-- TASK GOAL --
Rewrite the listing starting at the line containing "Given: Click SN13" and ending at the end of the listing, replacing "computer-use agent" with "screen automation agent" and leaving everything else unchanged.

-- Data for locating words and elements --
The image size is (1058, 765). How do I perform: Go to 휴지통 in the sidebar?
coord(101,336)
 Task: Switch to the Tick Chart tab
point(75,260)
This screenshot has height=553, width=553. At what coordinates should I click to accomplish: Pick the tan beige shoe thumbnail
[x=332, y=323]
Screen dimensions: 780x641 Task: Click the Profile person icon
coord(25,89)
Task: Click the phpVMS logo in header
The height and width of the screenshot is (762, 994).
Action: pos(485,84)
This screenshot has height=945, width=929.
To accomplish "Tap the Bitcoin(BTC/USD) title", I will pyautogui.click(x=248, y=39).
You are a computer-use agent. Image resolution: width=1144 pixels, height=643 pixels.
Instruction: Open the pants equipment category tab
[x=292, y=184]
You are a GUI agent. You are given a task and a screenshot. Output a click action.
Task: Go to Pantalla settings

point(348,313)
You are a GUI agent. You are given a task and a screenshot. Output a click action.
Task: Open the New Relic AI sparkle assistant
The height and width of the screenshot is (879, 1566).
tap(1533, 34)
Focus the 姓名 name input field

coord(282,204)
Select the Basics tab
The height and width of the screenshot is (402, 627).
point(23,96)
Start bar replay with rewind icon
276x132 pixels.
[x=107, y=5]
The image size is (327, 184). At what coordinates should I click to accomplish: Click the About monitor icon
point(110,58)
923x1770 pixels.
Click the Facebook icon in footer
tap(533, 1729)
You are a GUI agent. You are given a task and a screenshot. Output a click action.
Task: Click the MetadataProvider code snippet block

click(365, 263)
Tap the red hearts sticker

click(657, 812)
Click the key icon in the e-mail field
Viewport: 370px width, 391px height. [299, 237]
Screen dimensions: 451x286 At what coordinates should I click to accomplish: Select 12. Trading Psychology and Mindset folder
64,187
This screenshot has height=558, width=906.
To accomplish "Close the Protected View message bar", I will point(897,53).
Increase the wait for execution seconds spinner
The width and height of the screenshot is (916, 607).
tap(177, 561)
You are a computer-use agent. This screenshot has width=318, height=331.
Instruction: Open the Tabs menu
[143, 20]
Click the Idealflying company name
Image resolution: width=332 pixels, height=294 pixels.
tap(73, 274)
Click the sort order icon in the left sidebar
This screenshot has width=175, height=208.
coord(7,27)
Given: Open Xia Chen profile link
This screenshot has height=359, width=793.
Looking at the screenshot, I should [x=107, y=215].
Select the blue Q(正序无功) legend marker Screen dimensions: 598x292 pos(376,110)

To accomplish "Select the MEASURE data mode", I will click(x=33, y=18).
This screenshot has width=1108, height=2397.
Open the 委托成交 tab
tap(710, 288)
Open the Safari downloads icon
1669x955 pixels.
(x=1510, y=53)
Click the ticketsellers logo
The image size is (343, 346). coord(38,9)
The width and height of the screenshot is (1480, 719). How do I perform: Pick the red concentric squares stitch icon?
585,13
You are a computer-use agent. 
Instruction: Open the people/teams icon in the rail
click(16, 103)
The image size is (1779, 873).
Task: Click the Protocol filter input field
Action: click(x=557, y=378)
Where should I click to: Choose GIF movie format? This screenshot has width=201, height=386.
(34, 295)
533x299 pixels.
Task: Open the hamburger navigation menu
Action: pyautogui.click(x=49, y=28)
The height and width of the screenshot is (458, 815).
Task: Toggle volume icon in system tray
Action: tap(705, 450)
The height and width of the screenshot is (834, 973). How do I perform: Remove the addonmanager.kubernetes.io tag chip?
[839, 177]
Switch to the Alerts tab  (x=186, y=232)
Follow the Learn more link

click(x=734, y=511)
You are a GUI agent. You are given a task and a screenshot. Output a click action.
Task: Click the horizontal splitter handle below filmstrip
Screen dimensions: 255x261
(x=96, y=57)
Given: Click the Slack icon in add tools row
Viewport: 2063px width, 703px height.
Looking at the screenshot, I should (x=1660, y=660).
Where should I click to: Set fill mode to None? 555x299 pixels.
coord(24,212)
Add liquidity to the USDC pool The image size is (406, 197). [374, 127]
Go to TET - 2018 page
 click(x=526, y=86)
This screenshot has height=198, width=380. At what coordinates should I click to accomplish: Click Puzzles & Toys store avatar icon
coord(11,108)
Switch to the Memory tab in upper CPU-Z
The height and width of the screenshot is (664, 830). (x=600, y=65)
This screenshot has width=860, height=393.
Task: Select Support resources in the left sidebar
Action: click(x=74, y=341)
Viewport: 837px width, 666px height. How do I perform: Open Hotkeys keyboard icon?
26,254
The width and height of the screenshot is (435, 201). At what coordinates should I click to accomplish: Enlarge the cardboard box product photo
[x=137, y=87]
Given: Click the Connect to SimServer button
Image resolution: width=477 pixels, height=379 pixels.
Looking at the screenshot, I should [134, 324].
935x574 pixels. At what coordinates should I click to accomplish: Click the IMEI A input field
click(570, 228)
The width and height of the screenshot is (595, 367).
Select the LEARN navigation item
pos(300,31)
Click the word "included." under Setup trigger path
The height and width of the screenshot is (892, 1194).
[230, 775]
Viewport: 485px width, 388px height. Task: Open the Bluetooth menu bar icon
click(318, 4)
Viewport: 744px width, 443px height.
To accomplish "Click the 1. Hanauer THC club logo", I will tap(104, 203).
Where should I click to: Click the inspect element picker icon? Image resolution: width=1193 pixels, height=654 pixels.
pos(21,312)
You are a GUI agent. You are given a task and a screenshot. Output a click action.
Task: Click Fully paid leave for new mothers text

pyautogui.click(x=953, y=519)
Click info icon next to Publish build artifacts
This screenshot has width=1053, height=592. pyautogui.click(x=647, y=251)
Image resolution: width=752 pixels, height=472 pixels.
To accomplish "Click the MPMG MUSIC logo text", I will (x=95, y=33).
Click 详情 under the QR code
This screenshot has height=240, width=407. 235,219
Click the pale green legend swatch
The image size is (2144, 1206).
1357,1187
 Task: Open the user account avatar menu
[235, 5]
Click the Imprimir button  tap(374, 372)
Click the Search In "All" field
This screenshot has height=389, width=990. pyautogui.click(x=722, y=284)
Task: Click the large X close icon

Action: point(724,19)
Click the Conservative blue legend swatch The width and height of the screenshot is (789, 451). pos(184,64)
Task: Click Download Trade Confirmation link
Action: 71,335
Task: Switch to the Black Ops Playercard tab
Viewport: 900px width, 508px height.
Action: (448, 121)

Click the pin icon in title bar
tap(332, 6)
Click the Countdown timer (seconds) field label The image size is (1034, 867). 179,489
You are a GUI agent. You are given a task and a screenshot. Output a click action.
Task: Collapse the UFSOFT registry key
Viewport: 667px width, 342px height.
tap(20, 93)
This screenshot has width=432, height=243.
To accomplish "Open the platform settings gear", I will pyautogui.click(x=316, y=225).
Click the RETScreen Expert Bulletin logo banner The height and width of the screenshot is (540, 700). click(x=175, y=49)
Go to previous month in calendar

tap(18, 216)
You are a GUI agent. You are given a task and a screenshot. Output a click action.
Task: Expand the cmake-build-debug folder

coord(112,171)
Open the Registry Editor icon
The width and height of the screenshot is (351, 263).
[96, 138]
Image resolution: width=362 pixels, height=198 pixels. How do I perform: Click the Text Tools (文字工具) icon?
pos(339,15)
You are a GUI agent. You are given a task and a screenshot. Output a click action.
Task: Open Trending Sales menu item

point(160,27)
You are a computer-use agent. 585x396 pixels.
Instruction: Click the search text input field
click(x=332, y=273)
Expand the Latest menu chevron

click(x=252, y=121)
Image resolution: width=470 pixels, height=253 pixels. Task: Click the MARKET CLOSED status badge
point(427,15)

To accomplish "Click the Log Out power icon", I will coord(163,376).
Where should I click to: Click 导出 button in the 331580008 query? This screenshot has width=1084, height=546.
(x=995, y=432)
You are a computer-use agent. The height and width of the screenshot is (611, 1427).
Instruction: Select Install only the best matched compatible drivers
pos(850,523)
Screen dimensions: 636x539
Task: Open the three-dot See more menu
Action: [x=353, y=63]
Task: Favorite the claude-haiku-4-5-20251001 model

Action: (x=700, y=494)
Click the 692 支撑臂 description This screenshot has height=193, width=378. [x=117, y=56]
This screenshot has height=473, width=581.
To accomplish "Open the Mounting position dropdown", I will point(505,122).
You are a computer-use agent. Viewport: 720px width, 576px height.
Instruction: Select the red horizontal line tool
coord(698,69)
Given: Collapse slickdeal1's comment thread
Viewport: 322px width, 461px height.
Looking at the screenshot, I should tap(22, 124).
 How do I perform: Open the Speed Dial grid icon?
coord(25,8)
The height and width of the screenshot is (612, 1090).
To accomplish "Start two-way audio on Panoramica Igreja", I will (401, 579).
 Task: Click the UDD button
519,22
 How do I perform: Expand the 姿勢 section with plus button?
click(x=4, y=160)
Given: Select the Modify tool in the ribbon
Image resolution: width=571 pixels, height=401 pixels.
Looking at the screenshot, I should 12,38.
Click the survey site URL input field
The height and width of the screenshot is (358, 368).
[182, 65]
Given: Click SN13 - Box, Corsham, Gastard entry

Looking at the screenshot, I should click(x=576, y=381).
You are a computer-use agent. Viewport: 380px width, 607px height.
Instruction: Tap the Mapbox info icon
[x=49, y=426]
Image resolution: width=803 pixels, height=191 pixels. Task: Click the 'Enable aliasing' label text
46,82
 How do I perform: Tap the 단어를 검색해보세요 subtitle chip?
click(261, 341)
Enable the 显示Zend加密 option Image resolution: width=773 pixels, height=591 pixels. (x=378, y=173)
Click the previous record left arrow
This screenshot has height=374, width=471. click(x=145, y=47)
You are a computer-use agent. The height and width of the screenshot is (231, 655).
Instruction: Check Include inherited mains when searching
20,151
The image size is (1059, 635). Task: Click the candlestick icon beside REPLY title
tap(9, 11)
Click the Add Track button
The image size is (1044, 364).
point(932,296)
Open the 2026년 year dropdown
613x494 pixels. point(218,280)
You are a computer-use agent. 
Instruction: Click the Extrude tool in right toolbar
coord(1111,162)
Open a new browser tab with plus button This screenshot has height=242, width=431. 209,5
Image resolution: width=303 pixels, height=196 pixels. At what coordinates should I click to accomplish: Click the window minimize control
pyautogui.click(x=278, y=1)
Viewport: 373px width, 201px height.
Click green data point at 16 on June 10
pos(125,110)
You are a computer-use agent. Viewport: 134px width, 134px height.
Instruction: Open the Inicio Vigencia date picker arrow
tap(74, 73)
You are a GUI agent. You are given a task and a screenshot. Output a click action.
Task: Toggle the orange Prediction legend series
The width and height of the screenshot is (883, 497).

-- TASK ANSWER --
Given: Click SN13 - Box, Corsham, Gastard entry

Looking at the screenshot, I should click(x=576, y=381).
You are a screen automation agent. Viewport: 380px width, 607px height.
Instruction: Tap the Mapbox info icon
[x=49, y=426]
Image resolution: width=803 pixels, height=191 pixels. Task: Click the 'Enable aliasing' label text
46,82
 How do I perform: Tap the 단어를 검색해보세요 subtitle chip?
click(261, 341)
Enable the 显示Zend加密 option Image resolution: width=773 pixels, height=591 pixels. (x=378, y=173)
Click the previous record left arrow
This screenshot has height=374, width=471. click(x=145, y=47)
You are a screen automation agent. The height and width of the screenshot is (231, 655).
Instruction: Check Include inherited mains when searching
20,151
The image size is (1059, 635). Task: Click the candlestick icon beside REPLY title
tap(9, 11)
Click the Add Track button
The image size is (1044, 364).
point(932,296)
Open the 2026년 year dropdown
613x494 pixels. point(218,280)
You are a screen automation agent. 
Instruction: Click the Extrude tool in right toolbar
coord(1111,162)
Open a new browser tab with plus button This screenshot has height=242, width=431. 209,5
Image resolution: width=303 pixels, height=196 pixels. At what coordinates should I click to accomplish: Click the window minimize control
pyautogui.click(x=278, y=1)
Viewport: 373px width, 201px height.
Click green data point at 16 on June 10
pos(125,110)
You are a screen automation agent. Viewport: 134px width, 134px height.
Instruction: Open the Inicio Vigencia date picker arrow
tap(74, 73)
You are a GUI agent. You are given a task and a screenshot. Output a click action.
Task: Toggle the orange Prediction legend series
The width and height of the screenshot is (883, 497).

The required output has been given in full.